Midi, heure pair, soleil à son plus haut tout comme l'excitation de l'Overlord. Après tant de bouteilles à la mer, l'une d'elle revenait enfin en la personne...en fait d'un bricoleur, sans plus d'informations réelles sur son identité, mais c'était toujours ça de pris.
Le Grand Portail du Maléfice et de la Damnation avait été spécialement décoré de miliciens empalés et de pierres tombales anciennes pour bien mettre le visiteur dans l'ambiance, et selon les estimations des prophètes et autres shamans hébergés dans le Donjon, le visiteur était attendu pour une heure pair.
Le tapis était tiré et effilé, les lumières avaient été changées pour des torches bleues pâles mystiques, un bataillon de larbin s'activait à donner sale gueule à nid d'aigle qui défiait les cieux, mais toujours pas de visiteur en vue pour la matinée. Et l'Overlord appréciait avant tout la ponctualité.
Hors, depuis plusieurs heures déjà, il attendait en vain à l'un des nombreux balcons gothiques encastrés dans la paroi rocheuse de l'Infernal Donjon, guettant le moindre visiteur malvenu de son arbalète, ayant déjà abattu ainsi deux aventuriers et une chouette, en plein dans l'oeil.
Il n'y avait donc personne à l'entrée de service délicieusement maléfique qui ne servait qu'au passage des contrebandiers et des vampires, et dont tout le monde se moquait royalement puisqu'elle donnait sur la partie la plus dévastée des landes dévastées : droit devant, aucune civilisation ne vous attendait, aucun oasis, autant dire que lorsqu'un ballon géant vint se cracher de ce côté, tout le monde faisait la bringue de l'autre côté.

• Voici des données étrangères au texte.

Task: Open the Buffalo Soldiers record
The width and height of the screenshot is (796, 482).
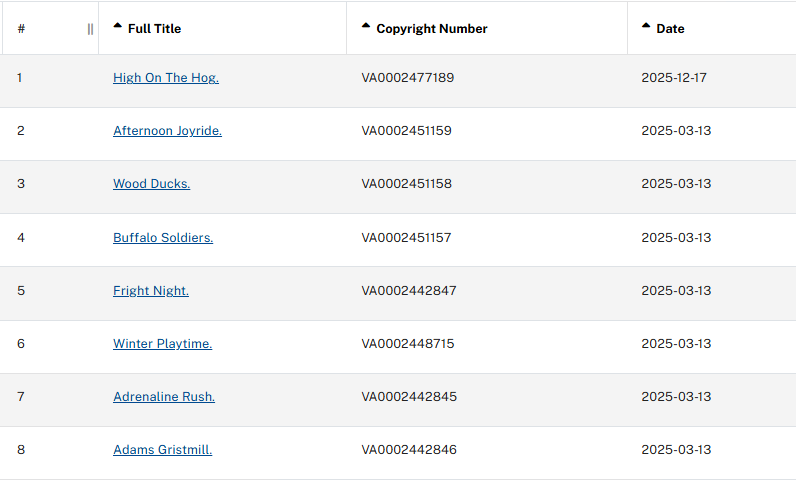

Alors que le butoir claquait férocement sur la porte, arrachant quelques copeaux de rouille de sa lourde masse, deux petits êtres seulement étaient là pour l'entendre, deux larbins n'appréciant de toute évidence pas leur poste et se retrouvant à attendre dans la petite pièce qui servait à accueillir les marchandises, remplie à ras bord de caisses de tout genre qu'il ne fallait surtout pas ouvrir. Ces deux lascars étaient donc justement sur le point d'en ouvrir une, lorsqu'ils furent interrompus par ce qui ne pouvait être qu'un inspecteur.
Fétide, le plus malin des deux, eut le réflexe de grimper sur une lourde caisse pour observer l'importun, qui en était une, à travers un puit de lumière située non loin.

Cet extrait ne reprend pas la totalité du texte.